Collected data:
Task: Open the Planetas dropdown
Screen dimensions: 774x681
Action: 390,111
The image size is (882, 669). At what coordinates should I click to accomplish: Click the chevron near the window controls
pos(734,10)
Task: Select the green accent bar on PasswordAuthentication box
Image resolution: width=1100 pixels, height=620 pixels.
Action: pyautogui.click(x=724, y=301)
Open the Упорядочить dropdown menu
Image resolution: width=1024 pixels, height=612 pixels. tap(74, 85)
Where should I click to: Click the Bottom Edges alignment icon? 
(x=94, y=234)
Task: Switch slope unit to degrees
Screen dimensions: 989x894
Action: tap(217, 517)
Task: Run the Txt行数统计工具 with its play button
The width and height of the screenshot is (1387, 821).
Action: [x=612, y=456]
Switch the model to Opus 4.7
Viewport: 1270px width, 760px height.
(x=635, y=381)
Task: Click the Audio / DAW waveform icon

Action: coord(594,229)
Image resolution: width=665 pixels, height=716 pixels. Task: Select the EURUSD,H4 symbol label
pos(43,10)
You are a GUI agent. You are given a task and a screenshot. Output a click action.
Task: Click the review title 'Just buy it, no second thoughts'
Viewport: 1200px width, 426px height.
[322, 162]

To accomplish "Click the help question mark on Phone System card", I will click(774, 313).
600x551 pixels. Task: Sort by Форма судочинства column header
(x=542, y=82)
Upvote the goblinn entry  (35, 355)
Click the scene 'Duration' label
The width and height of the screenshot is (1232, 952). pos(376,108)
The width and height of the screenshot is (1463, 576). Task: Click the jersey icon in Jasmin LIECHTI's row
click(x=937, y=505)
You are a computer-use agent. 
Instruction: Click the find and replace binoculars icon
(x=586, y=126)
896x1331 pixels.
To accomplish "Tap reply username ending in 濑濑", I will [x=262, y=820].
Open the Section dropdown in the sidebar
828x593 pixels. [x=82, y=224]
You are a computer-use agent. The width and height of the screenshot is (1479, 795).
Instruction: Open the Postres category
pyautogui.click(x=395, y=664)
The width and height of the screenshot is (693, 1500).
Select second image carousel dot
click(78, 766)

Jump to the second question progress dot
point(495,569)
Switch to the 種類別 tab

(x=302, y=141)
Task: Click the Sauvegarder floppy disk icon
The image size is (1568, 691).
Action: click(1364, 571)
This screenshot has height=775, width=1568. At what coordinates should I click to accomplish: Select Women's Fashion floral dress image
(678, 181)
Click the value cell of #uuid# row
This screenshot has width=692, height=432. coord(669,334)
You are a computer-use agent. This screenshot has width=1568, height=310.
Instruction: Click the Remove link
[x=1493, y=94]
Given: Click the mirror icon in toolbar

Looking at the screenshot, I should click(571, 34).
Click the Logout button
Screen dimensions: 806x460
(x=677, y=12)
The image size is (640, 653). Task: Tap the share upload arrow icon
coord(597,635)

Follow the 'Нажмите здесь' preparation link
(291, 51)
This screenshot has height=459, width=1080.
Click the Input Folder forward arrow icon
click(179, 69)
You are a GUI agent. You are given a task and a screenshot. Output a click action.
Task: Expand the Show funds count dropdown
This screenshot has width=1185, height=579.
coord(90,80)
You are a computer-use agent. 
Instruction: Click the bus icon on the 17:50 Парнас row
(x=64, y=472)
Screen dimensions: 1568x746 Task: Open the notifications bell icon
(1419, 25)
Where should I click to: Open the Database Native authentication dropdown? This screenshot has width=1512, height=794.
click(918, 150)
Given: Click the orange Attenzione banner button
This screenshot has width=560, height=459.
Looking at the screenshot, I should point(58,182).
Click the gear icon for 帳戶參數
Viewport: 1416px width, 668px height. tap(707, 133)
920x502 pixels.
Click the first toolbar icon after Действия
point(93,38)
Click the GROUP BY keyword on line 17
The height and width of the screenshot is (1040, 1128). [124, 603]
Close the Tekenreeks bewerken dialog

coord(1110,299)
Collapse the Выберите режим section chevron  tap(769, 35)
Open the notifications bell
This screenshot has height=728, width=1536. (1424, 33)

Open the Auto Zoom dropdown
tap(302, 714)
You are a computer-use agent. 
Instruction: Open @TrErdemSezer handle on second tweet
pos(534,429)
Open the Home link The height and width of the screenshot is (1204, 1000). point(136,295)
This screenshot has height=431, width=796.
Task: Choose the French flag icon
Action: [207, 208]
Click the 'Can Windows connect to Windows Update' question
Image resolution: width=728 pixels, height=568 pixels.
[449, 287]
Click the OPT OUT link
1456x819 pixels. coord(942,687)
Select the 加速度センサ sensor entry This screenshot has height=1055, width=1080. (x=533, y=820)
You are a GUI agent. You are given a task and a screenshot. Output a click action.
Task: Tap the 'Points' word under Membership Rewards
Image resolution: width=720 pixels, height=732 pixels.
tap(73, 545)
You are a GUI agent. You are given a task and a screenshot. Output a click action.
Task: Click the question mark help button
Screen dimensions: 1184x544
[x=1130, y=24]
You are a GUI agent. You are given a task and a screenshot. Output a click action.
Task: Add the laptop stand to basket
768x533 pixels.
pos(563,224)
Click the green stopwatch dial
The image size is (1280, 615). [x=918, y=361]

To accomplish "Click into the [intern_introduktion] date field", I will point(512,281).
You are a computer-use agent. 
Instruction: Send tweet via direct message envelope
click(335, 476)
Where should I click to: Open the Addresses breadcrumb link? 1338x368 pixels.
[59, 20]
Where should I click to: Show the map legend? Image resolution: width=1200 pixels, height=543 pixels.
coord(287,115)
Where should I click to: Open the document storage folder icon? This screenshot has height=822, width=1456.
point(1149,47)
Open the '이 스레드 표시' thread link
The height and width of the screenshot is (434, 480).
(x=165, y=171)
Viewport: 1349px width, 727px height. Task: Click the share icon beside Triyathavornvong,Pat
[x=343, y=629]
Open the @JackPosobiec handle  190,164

EXERCISE OBJECTIVE:
With the data above as the source, tally the lines that include the string "mark", and give that figure alone.

REPLY TO THE EXERCISE:
2